- DATASET:
·····

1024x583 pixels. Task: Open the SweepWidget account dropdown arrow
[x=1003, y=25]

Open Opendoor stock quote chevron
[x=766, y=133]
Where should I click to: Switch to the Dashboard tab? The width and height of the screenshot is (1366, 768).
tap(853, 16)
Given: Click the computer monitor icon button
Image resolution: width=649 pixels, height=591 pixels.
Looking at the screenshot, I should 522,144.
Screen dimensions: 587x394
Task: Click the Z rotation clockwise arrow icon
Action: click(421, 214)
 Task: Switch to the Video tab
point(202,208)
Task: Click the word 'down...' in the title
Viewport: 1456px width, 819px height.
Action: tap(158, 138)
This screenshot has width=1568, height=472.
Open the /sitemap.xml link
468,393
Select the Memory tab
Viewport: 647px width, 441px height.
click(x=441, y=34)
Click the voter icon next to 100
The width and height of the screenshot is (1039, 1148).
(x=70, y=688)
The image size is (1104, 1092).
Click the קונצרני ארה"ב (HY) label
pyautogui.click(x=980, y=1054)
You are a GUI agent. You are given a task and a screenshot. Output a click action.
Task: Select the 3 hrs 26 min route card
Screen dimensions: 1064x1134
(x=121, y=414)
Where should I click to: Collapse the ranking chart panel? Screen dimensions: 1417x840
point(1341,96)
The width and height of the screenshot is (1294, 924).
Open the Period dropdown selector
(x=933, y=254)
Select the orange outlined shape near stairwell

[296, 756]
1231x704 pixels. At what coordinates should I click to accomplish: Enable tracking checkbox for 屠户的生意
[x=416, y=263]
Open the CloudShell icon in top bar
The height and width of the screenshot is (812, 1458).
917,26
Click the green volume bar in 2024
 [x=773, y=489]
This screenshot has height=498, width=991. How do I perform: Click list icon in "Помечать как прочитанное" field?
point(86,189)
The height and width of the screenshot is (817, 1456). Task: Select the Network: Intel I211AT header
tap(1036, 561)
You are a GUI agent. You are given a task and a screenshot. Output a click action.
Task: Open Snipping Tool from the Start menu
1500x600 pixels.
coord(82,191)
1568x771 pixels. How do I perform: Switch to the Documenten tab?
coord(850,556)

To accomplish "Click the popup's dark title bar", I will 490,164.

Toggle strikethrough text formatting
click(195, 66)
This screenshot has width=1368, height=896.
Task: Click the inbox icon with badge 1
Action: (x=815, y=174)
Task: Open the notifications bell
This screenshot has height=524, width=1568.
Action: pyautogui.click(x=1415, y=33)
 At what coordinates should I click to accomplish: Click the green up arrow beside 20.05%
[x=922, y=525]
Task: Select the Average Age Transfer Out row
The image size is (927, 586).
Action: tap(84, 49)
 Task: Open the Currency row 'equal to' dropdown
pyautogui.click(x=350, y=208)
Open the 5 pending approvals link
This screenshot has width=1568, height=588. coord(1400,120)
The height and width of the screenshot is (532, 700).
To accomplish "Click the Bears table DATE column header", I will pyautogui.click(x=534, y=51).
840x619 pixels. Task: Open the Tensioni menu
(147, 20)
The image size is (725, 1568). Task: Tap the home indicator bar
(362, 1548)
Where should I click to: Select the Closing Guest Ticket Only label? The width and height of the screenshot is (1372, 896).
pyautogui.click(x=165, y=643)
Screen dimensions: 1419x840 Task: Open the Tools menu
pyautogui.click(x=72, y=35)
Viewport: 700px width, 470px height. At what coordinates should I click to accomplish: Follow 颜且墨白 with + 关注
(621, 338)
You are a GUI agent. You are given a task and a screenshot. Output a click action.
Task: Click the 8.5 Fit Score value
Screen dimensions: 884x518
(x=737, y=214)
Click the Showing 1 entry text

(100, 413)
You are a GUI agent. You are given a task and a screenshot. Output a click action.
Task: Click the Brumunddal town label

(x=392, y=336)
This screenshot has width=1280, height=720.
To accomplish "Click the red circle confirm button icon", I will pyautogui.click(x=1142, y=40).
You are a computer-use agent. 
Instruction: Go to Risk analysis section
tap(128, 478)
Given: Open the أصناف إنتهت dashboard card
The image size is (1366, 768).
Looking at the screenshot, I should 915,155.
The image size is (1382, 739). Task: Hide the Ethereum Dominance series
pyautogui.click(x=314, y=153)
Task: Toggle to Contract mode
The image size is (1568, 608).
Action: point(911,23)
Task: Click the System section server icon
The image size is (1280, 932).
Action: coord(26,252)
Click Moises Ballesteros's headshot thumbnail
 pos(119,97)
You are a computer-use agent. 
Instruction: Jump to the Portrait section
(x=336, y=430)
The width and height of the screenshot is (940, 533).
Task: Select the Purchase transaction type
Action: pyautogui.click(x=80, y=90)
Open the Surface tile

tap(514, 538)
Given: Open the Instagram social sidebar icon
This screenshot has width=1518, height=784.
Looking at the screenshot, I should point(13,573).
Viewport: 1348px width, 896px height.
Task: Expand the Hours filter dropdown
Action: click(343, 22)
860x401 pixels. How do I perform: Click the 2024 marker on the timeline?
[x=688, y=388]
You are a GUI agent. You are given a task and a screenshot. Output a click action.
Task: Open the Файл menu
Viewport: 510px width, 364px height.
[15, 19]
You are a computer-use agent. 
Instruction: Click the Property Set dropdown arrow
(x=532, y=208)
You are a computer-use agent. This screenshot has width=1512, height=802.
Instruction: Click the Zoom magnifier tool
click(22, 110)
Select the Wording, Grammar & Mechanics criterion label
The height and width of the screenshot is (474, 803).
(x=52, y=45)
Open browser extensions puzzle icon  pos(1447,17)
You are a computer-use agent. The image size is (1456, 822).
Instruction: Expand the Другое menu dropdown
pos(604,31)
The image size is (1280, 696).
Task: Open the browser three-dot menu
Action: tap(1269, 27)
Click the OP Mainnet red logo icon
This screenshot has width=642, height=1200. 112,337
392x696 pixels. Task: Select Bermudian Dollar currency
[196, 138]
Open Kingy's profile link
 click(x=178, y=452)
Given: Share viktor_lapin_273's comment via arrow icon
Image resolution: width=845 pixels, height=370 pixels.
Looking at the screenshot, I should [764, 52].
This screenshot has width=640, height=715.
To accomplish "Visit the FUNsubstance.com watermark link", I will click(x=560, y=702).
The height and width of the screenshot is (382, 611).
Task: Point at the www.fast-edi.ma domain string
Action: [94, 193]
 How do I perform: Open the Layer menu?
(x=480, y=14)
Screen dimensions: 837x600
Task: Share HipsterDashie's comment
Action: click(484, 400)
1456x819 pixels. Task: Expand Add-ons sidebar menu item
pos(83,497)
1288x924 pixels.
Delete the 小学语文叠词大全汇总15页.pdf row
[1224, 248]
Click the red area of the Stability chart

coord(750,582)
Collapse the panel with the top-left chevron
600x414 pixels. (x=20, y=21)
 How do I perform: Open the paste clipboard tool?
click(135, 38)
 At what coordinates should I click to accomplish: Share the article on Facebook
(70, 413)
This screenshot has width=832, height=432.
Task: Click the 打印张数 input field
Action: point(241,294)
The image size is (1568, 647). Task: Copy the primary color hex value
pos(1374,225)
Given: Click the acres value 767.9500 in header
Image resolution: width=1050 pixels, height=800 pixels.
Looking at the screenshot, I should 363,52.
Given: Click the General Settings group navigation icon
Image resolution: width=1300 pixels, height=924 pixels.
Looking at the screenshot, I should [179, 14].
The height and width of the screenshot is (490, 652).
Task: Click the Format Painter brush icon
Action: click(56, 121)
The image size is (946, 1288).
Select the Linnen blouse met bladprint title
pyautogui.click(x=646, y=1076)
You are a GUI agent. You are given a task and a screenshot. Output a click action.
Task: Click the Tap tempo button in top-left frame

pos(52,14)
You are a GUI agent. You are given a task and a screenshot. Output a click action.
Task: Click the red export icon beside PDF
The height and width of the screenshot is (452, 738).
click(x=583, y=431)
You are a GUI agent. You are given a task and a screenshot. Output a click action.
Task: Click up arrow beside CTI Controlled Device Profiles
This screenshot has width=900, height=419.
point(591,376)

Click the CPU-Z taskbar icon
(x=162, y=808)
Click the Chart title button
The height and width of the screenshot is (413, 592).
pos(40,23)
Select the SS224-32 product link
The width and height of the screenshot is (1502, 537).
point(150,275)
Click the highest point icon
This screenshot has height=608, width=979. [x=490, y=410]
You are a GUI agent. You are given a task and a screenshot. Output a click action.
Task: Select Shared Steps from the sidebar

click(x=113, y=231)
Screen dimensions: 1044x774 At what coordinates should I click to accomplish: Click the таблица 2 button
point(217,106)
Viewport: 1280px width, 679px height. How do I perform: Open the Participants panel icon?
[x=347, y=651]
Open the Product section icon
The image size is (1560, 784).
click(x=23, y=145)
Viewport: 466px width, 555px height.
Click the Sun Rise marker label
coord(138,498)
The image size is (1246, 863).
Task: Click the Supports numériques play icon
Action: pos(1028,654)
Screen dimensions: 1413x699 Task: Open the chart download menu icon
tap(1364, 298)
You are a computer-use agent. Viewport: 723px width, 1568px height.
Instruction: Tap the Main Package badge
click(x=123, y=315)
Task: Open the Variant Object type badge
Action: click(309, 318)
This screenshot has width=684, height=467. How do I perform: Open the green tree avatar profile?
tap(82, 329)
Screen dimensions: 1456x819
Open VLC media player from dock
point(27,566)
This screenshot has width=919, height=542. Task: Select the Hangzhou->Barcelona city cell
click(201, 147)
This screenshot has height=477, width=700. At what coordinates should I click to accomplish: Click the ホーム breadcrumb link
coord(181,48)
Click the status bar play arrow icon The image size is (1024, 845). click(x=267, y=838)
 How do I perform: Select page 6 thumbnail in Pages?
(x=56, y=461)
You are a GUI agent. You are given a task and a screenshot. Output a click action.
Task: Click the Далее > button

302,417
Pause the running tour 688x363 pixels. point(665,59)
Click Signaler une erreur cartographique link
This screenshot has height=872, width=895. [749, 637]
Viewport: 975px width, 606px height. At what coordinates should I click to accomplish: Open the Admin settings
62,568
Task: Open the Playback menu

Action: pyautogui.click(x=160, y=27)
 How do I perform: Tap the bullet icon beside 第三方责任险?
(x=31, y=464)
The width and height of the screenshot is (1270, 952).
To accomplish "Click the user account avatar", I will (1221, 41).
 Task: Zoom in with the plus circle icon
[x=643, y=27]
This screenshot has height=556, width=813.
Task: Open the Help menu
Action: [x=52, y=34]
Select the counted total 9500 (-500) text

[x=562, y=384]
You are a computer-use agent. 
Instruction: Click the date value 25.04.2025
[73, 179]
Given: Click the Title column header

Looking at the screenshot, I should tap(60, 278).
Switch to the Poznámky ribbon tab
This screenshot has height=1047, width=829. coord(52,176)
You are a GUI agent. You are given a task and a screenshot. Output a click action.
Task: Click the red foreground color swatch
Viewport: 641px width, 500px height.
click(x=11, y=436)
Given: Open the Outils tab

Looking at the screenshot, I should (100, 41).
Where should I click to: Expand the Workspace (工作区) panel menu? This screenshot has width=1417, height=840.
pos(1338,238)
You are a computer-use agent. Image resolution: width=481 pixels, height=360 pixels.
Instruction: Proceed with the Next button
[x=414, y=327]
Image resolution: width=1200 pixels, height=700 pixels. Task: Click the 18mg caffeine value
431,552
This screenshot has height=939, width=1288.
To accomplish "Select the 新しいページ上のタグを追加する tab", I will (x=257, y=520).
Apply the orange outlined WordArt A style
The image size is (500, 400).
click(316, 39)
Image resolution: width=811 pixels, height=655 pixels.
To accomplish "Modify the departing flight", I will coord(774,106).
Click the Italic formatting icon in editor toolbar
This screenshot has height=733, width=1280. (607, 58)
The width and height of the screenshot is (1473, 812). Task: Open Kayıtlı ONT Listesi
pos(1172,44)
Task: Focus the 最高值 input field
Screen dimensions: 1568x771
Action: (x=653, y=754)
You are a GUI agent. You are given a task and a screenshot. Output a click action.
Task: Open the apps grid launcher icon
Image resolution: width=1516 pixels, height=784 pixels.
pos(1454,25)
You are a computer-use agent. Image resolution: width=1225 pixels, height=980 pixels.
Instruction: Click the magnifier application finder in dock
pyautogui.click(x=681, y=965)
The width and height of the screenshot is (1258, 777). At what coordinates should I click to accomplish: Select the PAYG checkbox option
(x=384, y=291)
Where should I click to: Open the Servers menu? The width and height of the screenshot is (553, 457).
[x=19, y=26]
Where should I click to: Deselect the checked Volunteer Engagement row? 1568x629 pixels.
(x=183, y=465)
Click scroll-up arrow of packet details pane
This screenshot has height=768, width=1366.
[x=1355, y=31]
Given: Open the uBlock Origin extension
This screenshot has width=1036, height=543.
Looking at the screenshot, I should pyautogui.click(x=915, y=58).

·····

Output every line of the listing from the one containing "Screen dimensions: 1044x774" down to the one containing "click(x=23, y=145)" as a JSON list of strings, one string per line, skipping blank lines.

- WRITTEN SOLUTION:
[
  "Screen dimensions: 1044x774 At what coordinates should I click to accomplish: Click the таблица 2 button",
  "point(217,106)",
  "Viewport: 1280px width, 679px height. How do I perform: Open the Participants panel icon?",
  "[x=347, y=651]",
  "Open the Product section icon",
  "The image size is (1560, 784).",
  "click(x=23, y=145)"
]